- ASSIGNMENT -
Set the pictures aside and write down, exactly as they appear, the lines from the one containing "Where should I" through the end of the material.

------------------------------------------------

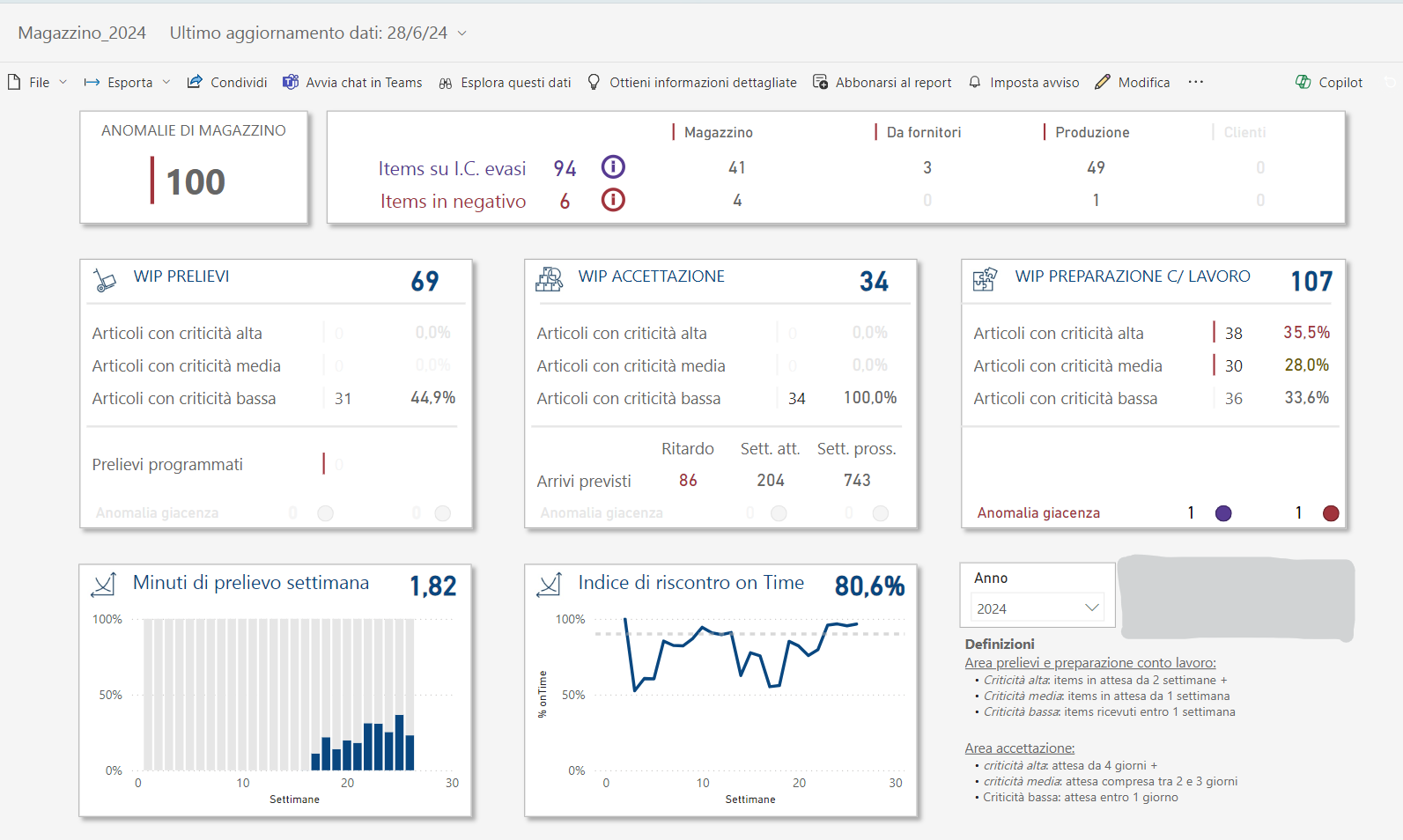Click the red info icon beside Items in negativo
The width and height of the screenshot is (1403, 840).
coord(613,200)
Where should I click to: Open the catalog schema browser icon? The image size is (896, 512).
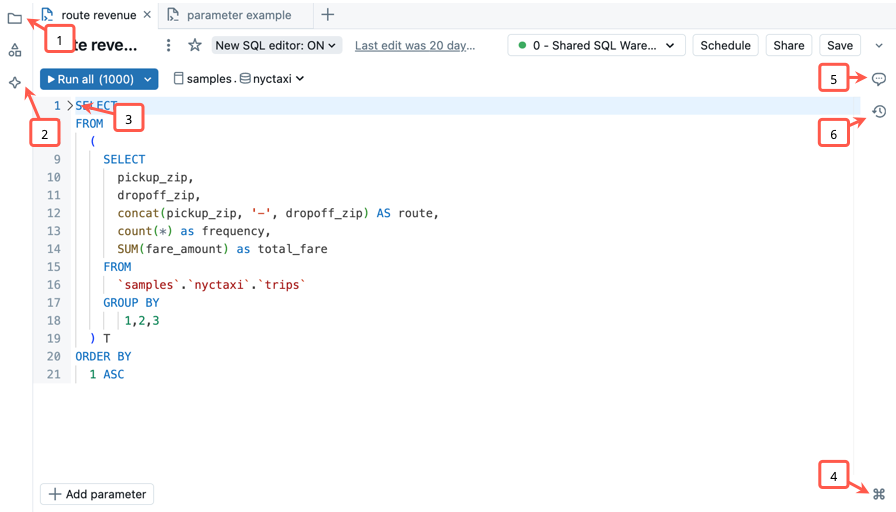[14, 50]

------------------------------------------------

- YOUR SOLUTION -
Where should I click to: Open the catalog schema browser icon? The image size is (896, 512).
[14, 50]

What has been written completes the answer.